Pulmonary Atresia and Ventricular Septal Defect (PA/VSD) represents the most severe form of Tetralogy of Fallot. PA/VSD presents a difficult management plan, since variations in blood supply to the pulmonary arterial tree may be complex and create significant variations in the development of the pulmonary arteries.

Pulmonary atresia is strictly defined as loss of continuity between the right ventricle and the pulmonary artery. Most commonly the pulmonary valve and the proximal pulmonary trunk are involved. The relationship of right and left pulmonary arteries is of surgical importance. The pulmonary arteries are considered 'confluent' when they maintain free communication with each other. However, when the atretic process extends past the bifurcation of the main pulmonary artery (MPA) into the branches, interrupting the continuity between the LPA and RPA, 'non-confluence' is said to exist.

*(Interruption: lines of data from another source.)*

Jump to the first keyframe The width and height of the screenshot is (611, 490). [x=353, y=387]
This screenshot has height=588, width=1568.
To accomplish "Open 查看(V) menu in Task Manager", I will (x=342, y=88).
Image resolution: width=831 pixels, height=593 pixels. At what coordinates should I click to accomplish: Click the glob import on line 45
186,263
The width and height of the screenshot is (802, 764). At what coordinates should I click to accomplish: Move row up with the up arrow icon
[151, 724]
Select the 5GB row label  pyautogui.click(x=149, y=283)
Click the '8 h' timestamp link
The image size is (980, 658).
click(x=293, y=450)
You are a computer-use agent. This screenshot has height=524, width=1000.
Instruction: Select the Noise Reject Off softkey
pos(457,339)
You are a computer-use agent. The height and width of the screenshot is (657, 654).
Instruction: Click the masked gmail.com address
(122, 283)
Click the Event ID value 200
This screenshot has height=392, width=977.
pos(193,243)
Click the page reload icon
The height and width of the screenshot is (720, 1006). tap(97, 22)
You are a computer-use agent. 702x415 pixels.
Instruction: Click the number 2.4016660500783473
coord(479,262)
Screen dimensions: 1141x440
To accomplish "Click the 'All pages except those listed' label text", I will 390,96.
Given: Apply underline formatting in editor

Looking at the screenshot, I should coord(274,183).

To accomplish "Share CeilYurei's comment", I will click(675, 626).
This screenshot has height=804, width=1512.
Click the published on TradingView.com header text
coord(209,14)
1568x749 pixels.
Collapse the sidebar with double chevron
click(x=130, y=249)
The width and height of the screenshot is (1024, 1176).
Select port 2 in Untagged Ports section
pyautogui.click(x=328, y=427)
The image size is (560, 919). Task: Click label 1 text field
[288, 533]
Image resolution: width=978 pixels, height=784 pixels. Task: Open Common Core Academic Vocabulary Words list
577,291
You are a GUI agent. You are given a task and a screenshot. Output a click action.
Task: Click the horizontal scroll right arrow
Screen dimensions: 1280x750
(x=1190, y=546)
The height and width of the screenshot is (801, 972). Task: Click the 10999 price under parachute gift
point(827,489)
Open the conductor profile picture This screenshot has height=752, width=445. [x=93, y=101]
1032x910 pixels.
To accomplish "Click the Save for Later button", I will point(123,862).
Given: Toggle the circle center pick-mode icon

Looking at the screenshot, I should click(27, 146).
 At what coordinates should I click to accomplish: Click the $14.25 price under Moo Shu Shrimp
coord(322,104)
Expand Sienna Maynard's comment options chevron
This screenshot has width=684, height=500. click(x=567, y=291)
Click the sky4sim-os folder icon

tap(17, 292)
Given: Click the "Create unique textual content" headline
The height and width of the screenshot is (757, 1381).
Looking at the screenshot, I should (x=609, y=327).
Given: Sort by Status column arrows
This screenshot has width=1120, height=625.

Clinical considerations...

NOTES on PA-VSD:

PA-VSD generally presents early in the neonatal period with hypoxemia and cyanosis. Symptoms become evident or progress as the ductus arteriosus begins to close. If the amount of pulmonary blood flow from bronchial and systemic collaterals is insignificant, the loss of ductal flow will be incompatible with life. Treatment with prostaglandins to maintain ductal patency until a surgical shunt can be created is then necessary. Patients with significant systemic collateral flow to the pulmonary arterial tree, may not be hypoxemic in infancy. This shunt is fixed, and the child will likely eventually outgrow the pulmonary blood flow and become more hypoxemic. Rarely, when flow through the collaterals is actually excessive, signs and symptoms of congestive heart failure ensue.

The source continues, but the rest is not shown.